[Dataset entries]
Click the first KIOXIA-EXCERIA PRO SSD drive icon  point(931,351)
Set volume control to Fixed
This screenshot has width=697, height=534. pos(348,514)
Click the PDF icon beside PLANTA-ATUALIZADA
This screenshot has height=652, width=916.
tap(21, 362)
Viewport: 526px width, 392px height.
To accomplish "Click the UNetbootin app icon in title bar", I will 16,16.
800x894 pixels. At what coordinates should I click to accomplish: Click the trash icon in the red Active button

### ACTIVITY
Would you please print every record exactly as written?

### RESPONSE
Click the first KIOXIA-EXCERIA PRO SSD drive icon  point(931,351)
Set volume control to Fixed
This screenshot has width=697, height=534. pos(348,514)
Click the PDF icon beside PLANTA-ATUALIZADA
This screenshot has height=652, width=916.
tap(21, 362)
Viewport: 526px width, 392px height.
To accomplish "Click the UNetbootin app icon in title bar", I will 16,16.
800x894 pixels. At what coordinates should I click to accomplish: Click the trash icon in the red Active button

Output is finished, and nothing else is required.